• _Excerpt to read_:
BEGIN

A man comes shellshocked from the trenches at Passchendaele, leaves his wealthy Boston family to travel across the continent, ending up on an island outside Vancouver, building his house and restoring his health. Then, his house goes up in flame and he disappears. A letter to his brother some few years later suggests he is alive, but after that, there is only silence.
Seventy years later, his great-niece follows in his footsteps, after a sojourn at a mental hospital, following a terrible accident where she is severely injured and which takes the lives of her husband and youngest daugher. She brings with her a tent, lumber, and goes cold turkey on her medicines.
The symbolically named Rae Newborn faces her demons, both imaginary and real, and at the same time she solves the mystery surrounding her great-uncle´s disappearance. Building her house becomes (of course) a metafor for healing, and bit by bit she opens up and is drawn in to the community around her. The novel is "Folly" by Laurie R King, and it´s the most Jungian novel I think I have ever read. In Jungian symbolism, the house is a symbol for the Self, and Desmond´s and Rae´s house has two stone towers, one for each of them. Those of you who have read Jung´s memoars know that he built his own tower. Clues come to Rae in dreams, and she and the reader is given the chance to see beyond the obvious, but both of us (she and this particular reader) are pretty surprised when the reckoning comes.

END

• _Tasks to perform_:
[1] Answer these questions from the review.
(a) From which trenches did the man come shellshocked?
(b) What two things does the great-niece bring with her besides going off her medicines?
(c) How many stone towers does Desmond's and Rae's house have?
[2] Repeat the stretch of the review from "Seventy years later, his" through "on her medicines.".
The data after the review is separate material.

• _Data extract_:
BEGIN

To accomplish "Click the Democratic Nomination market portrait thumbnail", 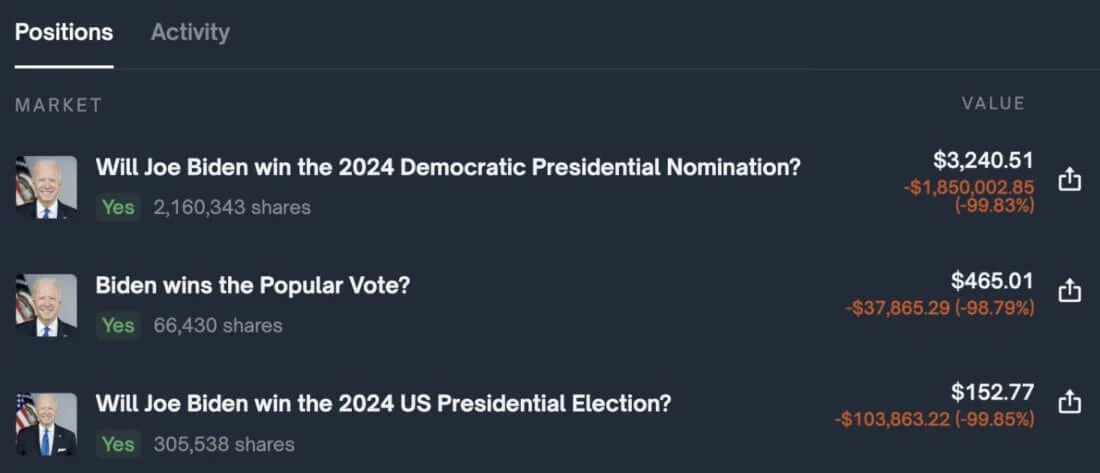I will [46, 187].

END

• _Outputs by task_:
[1]
(a) The trenches at Passchendaele.
(b) A tent and lumber.
(c) Two.

[2]
Seventy years later, his great-niece follows in his footsteps, after a sojourn at a mental hospital, following a terrible accident where she is severely injured and which takes the lives of her husband and youngest daugher. She brings with her a tent, lumber, and goes cold turkey on her medicines.